--- START ---

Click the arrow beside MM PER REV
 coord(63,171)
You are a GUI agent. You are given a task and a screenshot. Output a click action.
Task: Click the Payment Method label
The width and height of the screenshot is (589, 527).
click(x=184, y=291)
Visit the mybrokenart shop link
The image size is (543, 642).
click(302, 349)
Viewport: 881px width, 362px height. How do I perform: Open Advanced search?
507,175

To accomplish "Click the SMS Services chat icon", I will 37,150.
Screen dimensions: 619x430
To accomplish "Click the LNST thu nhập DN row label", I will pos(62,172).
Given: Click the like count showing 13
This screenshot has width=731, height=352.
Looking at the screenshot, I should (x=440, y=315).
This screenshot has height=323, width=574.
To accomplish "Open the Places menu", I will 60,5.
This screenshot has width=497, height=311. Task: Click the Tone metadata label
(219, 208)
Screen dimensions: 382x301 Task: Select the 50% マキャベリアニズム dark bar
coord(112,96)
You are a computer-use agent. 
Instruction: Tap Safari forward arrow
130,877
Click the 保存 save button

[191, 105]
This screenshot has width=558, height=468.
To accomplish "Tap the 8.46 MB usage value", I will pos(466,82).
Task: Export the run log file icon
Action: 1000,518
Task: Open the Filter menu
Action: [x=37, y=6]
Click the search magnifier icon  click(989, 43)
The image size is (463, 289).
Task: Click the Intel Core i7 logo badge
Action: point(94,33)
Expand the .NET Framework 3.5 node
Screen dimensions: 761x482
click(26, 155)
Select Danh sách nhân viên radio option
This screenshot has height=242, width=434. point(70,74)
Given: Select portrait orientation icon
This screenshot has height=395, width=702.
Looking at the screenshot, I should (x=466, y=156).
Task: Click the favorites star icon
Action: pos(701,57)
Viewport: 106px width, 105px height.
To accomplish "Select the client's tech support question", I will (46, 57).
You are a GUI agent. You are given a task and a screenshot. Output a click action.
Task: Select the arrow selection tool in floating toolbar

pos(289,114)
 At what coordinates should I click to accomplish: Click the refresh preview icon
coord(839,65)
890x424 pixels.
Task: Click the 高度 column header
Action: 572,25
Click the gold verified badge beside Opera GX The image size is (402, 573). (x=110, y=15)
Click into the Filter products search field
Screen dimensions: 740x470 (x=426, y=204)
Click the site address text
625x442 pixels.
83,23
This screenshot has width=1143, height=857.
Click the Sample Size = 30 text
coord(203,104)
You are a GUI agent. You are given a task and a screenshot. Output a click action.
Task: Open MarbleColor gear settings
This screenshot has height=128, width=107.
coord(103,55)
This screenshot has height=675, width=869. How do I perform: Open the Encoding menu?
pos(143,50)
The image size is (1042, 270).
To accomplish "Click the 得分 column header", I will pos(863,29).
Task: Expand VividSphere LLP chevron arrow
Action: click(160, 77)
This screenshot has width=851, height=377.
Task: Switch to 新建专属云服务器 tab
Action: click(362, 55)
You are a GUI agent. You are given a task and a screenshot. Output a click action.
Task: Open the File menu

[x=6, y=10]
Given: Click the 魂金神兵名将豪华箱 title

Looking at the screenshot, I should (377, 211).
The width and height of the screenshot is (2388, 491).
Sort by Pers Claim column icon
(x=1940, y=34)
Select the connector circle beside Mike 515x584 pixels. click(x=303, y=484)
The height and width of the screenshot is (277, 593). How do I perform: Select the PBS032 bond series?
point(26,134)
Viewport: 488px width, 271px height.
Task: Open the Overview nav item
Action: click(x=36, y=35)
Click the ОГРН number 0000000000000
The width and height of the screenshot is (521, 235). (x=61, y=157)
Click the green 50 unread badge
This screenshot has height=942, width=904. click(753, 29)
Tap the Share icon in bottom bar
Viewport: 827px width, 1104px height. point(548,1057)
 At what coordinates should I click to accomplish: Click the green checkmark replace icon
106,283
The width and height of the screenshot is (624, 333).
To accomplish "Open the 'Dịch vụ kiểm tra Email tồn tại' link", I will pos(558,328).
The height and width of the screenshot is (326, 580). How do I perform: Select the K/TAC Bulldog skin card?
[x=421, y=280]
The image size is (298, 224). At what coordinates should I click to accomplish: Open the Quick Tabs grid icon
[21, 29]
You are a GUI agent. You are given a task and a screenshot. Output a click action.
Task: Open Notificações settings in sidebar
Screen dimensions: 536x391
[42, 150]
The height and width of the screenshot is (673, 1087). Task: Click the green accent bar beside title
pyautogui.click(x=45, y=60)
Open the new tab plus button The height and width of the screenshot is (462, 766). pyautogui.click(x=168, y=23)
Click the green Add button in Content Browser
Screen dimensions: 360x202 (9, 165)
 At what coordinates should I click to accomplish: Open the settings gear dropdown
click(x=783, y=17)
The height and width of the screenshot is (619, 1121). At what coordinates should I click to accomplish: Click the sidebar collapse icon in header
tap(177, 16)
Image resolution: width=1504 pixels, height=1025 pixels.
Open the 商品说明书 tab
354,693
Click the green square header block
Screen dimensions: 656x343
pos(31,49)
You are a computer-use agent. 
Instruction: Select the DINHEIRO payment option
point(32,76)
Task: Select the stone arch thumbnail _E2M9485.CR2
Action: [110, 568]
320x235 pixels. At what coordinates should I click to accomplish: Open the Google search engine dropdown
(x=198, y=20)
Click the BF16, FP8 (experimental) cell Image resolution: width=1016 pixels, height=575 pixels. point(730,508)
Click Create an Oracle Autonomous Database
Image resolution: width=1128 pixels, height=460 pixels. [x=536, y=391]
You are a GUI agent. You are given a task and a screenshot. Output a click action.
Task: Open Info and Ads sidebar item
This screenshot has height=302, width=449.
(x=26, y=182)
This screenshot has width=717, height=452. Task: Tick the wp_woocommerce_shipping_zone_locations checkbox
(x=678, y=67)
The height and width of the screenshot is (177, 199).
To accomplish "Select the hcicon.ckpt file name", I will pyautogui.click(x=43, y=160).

--- END ---

*EXERCISE GOAL*. The records above are to be printed out again exactly, without omission.

*FINAL ANSWER*.
Click the arrow beside MM PER REV
 coord(63,171)
You are a GUI agent. You are given a task and a screenshot. Output a click action.
Task: Click the Payment Method label
The width and height of the screenshot is (589, 527).
click(x=184, y=291)
Visit the mybrokenart shop link
The image size is (543, 642).
click(302, 349)
Viewport: 881px width, 362px height. How do I perform: Open Advanced search?
507,175

To accomplish "Click the SMS Services chat icon", I will 37,150.
Screen dimensions: 619x430
To accomplish "Click the LNST thu nhập DN row label", I will pos(62,172).
Given: Click the like count showing 13
This screenshot has width=731, height=352.
Looking at the screenshot, I should (x=440, y=315).
This screenshot has height=323, width=574.
To accomplish "Open the Places menu", I will 60,5.
This screenshot has width=497, height=311. Task: Click the Tone metadata label
(219, 208)
Screen dimensions: 382x301 Task: Select the 50% マキャベリアニズム dark bar
coord(112,96)
You are a computer-use agent. 
Instruction: Tap Safari forward arrow
130,877
Click the 保存 save button

[191, 105]
This screenshot has width=558, height=468.
To accomplish "Tap the 8.46 MB usage value", I will pos(466,82).
Task: Export the run log file icon
Action: 1000,518
Task: Open the Filter menu
Action: [x=37, y=6]
Click the search magnifier icon  click(989, 43)
The image size is (463, 289).
Task: Click the Intel Core i7 logo badge
Action: point(94,33)
Expand the .NET Framework 3.5 node
Screen dimensions: 761x482
click(26, 155)
Select Danh sách nhân viên radio option
This screenshot has height=242, width=434. point(70,74)
Given: Select portrait orientation icon
This screenshot has height=395, width=702.
Looking at the screenshot, I should (x=466, y=156).
Task: Click the favorites star icon
Action: pos(701,57)
Viewport: 106px width, 105px height.
To accomplish "Select the client's tech support question", I will (46, 57).
You are a GUI agent. You are given a task and a screenshot. Output a click action.
Task: Select the arrow selection tool in floating toolbar

pos(289,114)
 At what coordinates should I click to accomplish: Click the refresh preview icon
coord(839,65)
890x424 pixels.
Task: Click the 高度 column header
Action: 572,25
Click the gold verified badge beside Opera GX The image size is (402, 573). (x=110, y=15)
Click into the Filter products search field
Screen dimensions: 740x470 (x=426, y=204)
Click the site address text
625x442 pixels.
83,23
This screenshot has width=1143, height=857.
Click the Sample Size = 30 text
coord(203,104)
You are a GUI agent. You are given a task and a screenshot. Output a click action.
Task: Open MarbleColor gear settings
This screenshot has height=128, width=107.
coord(103,55)
This screenshot has height=675, width=869. How do I perform: Open the Encoding menu?
pos(143,50)
The image size is (1042, 270).
To accomplish "Click the 得分 column header", I will pos(863,29).
Task: Expand VividSphere LLP chevron arrow
Action: click(160, 77)
This screenshot has width=851, height=377.
Task: Switch to 新建专属云服务器 tab
Action: click(362, 55)
You are a GUI agent. You are given a task and a screenshot. Output a click action.
Task: Open the File menu

[x=6, y=10]
Given: Click the 魂金神兵名将豪华箱 title

Looking at the screenshot, I should (377, 211).
The width and height of the screenshot is (2388, 491).
Sort by Pers Claim column icon
(x=1940, y=34)
Select the connector circle beside Mike 515x584 pixels. click(x=303, y=484)
The height and width of the screenshot is (277, 593). How do I perform: Select the PBS032 bond series?
point(26,134)
Viewport: 488px width, 271px height.
Task: Open the Overview nav item
Action: click(x=36, y=35)
Click the ОГРН number 0000000000000
The width and height of the screenshot is (521, 235). (x=61, y=157)
Click the green 50 unread badge
This screenshot has height=942, width=904. click(753, 29)
Tap the Share icon in bottom bar
Viewport: 827px width, 1104px height. point(548,1057)
 At what coordinates should I click to accomplish: Click the green checkmark replace icon
106,283
The width and height of the screenshot is (624, 333).
To accomplish "Open the 'Dịch vụ kiểm tra Email tồn tại' link", I will pos(558,328).
The height and width of the screenshot is (326, 580). How do I perform: Select the K/TAC Bulldog skin card?
[x=421, y=280]
The image size is (298, 224). At what coordinates should I click to accomplish: Open the Quick Tabs grid icon
[21, 29]
You are a GUI agent. You are given a task and a screenshot. Output a click action.
Task: Open Notificações settings in sidebar
Screen dimensions: 536x391
[42, 150]
The height and width of the screenshot is (673, 1087). Task: Click the green accent bar beside title
pyautogui.click(x=45, y=60)
Open the new tab plus button The height and width of the screenshot is (462, 766). pyautogui.click(x=168, y=23)
Click the green Add button in Content Browser
Screen dimensions: 360x202 (9, 165)
 At what coordinates should I click to accomplish: Open the settings gear dropdown
click(x=783, y=17)
The height and width of the screenshot is (619, 1121). At what coordinates should I click to accomplish: Click the sidebar collapse icon in header
tap(177, 16)
Image resolution: width=1504 pixels, height=1025 pixels.
Open the 商品说明书 tab
354,693
Click the green square header block
Screen dimensions: 656x343
pos(31,49)
You are a computer-use agent. 
Instruction: Select the DINHEIRO payment option
point(32,76)
Task: Select the stone arch thumbnail _E2M9485.CR2
Action: [110, 568]
320x235 pixels. At what coordinates should I click to accomplish: Open the Google search engine dropdown
(x=198, y=20)
Click the BF16, FP8 (experimental) cell Image resolution: width=1016 pixels, height=575 pixels. point(730,508)
Click Create an Oracle Autonomous Database
Image resolution: width=1128 pixels, height=460 pixels. [x=536, y=391]
You are a GUI agent. You are given a task and a screenshot. Output a click action.
Task: Open Info and Ads sidebar item
This screenshot has height=302, width=449.
(x=26, y=182)
This screenshot has width=717, height=452. Task: Tick the wp_woocommerce_shipping_zone_locations checkbox
(x=678, y=67)
The height and width of the screenshot is (177, 199).
To accomplish "Select the hcicon.ckpt file name", I will pyautogui.click(x=43, y=160).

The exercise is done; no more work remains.